### What the task asks
Below is a block of entries; repeat exactly the lines starting at the line that contains "You are a GUI" and ending at the line that contains "1080x816 pixels.", both included.

::: Material provided :::

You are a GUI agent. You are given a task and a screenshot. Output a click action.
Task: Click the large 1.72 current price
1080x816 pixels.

:::
::: Material provided :::

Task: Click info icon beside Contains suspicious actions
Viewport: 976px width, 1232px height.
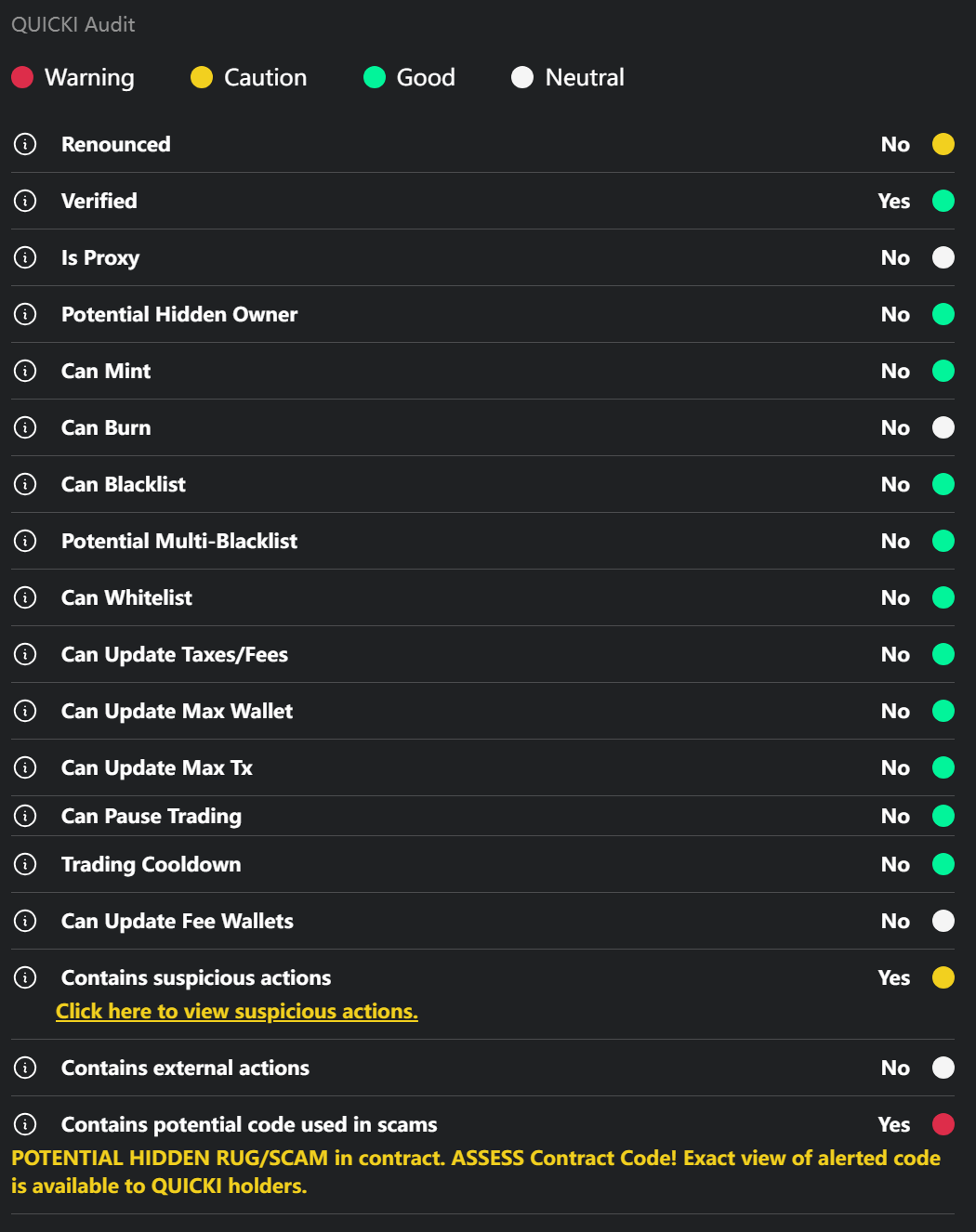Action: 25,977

:::

### Answer for this exercise
You are a GUI agent. You are given a task and a screenshot. Output a click action.
Task: Click the large 1.72 current price
1080x816 pixels.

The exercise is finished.